Много же гнева накопил начальник, видимо я его сильно разозлил, если он так несдержан. Ну, сказал бы скромно, "убейте, пожалуйста", а то — вон как. Вопли гнева смешиваются с остатками хохота, только никто не может пробиться к телу ирита, и пока каждый начинает это осознавать, проходит время.

Не сразу, постепенно кончаются и крики, и смех. Каждый хассан, громко пыхтя, сидит в своей ячейке, как я бычно делаю, и теперь каждый спасает сам себя, архаик ему уже до маковки. Орёт только командующий, поэтому в удобный момент я запечатываю его в кислородную пыточную и говорю опять, в тишине, нарушаемой только отдельным грохотом кулаков, ног и кинжалов о стенки защиты:

— Я не хочу войны. Уходите домой… Перестаньте греметь… Это же бесполезно!

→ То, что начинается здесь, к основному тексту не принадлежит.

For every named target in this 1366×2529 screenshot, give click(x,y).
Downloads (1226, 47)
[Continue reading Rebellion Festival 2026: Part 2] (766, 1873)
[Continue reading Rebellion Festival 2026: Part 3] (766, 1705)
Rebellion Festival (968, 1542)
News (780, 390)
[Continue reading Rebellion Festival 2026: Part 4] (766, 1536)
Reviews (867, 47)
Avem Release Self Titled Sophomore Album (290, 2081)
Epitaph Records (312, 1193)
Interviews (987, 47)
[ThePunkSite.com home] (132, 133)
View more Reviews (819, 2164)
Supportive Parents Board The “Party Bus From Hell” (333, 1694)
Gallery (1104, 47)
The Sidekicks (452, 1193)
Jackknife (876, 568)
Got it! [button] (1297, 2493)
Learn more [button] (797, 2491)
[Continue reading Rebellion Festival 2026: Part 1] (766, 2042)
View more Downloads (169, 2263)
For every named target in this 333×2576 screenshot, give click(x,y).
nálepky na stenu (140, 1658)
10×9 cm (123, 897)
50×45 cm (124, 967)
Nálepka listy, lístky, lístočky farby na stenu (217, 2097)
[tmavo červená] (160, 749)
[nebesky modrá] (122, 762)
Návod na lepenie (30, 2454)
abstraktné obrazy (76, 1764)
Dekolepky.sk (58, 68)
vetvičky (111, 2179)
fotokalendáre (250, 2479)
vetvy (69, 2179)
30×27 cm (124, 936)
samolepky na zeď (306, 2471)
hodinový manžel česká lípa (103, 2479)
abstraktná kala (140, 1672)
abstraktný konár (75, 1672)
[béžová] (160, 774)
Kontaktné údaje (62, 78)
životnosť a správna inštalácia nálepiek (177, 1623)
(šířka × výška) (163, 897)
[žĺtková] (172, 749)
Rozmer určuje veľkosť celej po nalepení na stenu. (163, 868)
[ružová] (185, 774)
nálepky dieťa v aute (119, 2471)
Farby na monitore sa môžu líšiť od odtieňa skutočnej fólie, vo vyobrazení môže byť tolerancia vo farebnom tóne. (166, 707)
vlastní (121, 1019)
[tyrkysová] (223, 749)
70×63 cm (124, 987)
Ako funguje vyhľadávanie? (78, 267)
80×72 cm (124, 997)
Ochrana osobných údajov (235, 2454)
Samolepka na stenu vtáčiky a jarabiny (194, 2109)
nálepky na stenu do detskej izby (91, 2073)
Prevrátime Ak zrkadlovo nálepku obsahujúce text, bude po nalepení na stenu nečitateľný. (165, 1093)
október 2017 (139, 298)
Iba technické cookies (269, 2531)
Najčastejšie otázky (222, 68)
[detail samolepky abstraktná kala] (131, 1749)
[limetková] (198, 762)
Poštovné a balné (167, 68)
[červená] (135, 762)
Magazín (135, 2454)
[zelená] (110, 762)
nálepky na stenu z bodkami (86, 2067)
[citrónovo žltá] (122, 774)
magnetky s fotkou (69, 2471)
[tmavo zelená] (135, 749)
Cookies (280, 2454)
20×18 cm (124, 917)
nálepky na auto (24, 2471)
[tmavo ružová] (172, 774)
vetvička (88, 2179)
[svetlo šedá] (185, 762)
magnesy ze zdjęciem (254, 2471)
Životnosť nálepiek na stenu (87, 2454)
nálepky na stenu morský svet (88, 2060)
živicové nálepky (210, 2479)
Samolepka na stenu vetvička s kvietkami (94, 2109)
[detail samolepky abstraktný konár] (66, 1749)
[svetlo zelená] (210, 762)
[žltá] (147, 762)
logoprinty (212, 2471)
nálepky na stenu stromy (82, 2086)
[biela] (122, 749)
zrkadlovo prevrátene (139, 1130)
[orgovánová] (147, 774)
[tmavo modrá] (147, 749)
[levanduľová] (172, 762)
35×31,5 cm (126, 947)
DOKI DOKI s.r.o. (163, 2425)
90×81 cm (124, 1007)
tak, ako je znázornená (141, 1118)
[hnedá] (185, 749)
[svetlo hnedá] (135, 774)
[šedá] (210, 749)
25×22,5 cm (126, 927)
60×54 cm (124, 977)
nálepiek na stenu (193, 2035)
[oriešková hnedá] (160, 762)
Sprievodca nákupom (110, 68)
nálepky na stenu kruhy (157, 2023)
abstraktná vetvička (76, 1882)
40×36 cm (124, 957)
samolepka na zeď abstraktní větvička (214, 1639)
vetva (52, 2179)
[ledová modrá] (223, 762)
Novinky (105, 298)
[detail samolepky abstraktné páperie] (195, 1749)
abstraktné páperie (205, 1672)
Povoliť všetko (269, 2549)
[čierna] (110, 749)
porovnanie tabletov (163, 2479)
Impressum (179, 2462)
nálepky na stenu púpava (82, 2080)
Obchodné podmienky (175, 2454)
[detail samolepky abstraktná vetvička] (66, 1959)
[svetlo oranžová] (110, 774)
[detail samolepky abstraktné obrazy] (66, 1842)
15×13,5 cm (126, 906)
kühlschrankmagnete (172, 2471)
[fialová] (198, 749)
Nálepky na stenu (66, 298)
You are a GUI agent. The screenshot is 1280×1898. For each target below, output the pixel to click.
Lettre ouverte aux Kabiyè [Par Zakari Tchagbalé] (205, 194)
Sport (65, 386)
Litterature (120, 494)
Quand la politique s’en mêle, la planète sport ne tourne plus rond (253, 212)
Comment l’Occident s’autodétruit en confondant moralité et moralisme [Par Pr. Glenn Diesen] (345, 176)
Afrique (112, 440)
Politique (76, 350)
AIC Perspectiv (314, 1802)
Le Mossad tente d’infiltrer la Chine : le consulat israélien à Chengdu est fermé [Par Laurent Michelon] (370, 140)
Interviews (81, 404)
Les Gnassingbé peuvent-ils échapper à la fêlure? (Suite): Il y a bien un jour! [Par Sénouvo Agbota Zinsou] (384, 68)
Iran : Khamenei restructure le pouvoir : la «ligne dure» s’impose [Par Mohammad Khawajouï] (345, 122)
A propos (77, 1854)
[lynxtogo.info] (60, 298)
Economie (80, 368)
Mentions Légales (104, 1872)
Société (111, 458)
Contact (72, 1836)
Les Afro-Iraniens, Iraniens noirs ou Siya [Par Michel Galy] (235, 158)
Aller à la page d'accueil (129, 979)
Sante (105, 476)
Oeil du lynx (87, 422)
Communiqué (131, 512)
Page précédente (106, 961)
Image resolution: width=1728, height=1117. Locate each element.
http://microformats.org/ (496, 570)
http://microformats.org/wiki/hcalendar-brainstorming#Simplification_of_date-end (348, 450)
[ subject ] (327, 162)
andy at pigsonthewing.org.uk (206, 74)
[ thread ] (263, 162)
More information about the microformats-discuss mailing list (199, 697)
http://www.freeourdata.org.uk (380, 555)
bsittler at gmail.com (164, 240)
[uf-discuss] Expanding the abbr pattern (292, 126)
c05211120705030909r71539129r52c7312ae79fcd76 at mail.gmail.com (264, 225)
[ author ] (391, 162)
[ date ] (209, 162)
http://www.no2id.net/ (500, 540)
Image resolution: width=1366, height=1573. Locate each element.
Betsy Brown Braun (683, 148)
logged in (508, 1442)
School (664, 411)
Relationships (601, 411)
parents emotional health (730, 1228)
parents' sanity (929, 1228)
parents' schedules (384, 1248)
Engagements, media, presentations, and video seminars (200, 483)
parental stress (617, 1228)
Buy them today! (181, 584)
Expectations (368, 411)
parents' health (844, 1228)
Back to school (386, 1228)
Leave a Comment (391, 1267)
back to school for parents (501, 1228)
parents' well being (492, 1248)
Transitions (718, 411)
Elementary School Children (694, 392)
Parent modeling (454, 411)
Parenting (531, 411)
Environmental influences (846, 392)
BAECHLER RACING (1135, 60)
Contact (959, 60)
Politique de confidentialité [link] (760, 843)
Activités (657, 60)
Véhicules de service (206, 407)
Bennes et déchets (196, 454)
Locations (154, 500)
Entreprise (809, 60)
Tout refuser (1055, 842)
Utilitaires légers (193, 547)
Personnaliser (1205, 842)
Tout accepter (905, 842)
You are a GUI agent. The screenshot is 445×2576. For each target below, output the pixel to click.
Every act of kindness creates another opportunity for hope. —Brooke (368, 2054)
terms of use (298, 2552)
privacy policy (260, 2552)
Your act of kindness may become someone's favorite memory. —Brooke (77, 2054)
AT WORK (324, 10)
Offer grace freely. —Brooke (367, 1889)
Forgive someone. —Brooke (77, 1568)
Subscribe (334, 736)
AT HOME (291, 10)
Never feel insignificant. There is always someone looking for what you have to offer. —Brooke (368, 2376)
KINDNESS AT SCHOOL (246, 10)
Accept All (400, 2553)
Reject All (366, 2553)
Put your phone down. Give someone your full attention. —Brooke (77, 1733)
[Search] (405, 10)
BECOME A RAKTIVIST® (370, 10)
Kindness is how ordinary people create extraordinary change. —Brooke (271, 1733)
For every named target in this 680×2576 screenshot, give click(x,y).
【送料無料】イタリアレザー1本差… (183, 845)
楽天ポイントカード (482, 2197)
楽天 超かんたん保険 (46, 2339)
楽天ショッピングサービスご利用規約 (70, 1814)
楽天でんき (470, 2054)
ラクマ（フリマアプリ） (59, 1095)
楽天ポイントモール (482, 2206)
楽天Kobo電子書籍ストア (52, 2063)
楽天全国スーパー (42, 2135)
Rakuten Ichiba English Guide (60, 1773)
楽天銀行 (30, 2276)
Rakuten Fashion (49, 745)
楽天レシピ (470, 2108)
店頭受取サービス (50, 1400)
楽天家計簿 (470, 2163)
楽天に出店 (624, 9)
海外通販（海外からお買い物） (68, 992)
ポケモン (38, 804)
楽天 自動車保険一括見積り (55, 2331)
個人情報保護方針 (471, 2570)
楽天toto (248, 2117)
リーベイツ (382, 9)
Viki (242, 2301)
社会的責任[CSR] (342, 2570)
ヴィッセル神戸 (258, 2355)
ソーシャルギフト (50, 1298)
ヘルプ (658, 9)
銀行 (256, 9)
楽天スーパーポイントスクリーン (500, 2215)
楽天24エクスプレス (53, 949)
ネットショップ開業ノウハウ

Гремят, голубчики. Ну, что ж. Прощай, архаик! Я так и не узнал твоего имени. Теперь охранники. По одному. Каждый держится по нескольку минут. Отвратительное зрелище! Первая реакция — усиление попыток выбраться. И только после четвёртого трупа сотники притихли. Их маленький ум не привык общаться с неизведанным. Раньше всё было понятно. Теперь в души заползает чёрный страх. Наступает тишина.

— Я не хочу вас убивать! Что вы мечетесь, как аргаки в загоне?! Вы пришли мстить, так чего же медлите? Вот я перед вами, Мроган-Ящерица! Кто хочет выполнить свой долг? Кто готов сразиться с иритом?… Что же вы замолчали, хассаны?… Где ваши кинжалы? Где ваша смелость?.. А если вы не хотите драться, то уходите прочь!.. Или мне убивать всех по одному?!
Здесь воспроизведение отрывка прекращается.